[Riceviamo e pubblichiamo. Una recensione in forma di racconto che nasce dalle pagine di “Amianto”, in cui Alberto Prunetti scrive (anche) di pallone e delle partite del Follonica]
di Giulio Pedani
Tornai a giocare al calcio nel campo d’ asfalto, dove ormai avevo una reputazione e nessuno mi molestava. Andavo con mio padre a vedere il campionato livornese di prima categoria e facevo il raccattapalle quando giocava il Follonica in casa. Mi piaceva ascoltare quello che succedeva in panchina. L’ allenatore del Follonica si addormentava spesso. Poi si risvegliava di colpo, lanciava un bestemmione trionfale e diceva qualcosa, solo per farsi sentire dal pubblico che seguiva la partita. Ce l’ aveva sempre con un calciatore pelato. Era il mitico Dea, una delle mie leggende giovanili insieme all’ argentino Ganem, storico dieci “maradoniano” del Follonica. Il Dea era un altro che si faceva il culo in fabbrica e che giocava di forza, eppure il mister gli diceva sempre: “Sei un duro !” Una volta dopo essersi addormentato in panchina si svegliò di colpo e per dimostrare di aver seguito la partita esplose in bestemmie: “Diolopicardo, pelato, sei un duro !“. Il pelato era in panchina accanto a lui.

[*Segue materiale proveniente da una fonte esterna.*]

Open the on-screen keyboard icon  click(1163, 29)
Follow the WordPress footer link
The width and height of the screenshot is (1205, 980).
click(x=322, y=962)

Rispose: “Mister, ma oggi non gioco”. “Fa’ una sega, sei un duro uguale”, replicò l’ allenatore, prima di riaddormentarsi pacifico.
[Amianto, pag. 62]
Tutto questo succedeva intorno alla metà degli anni ’80. Quel raccattapalle era Alberto Prunetti. La nascita del suo “Amianto”, il bellissimo libro da cui sono tratte queste righe, era ancora lontana.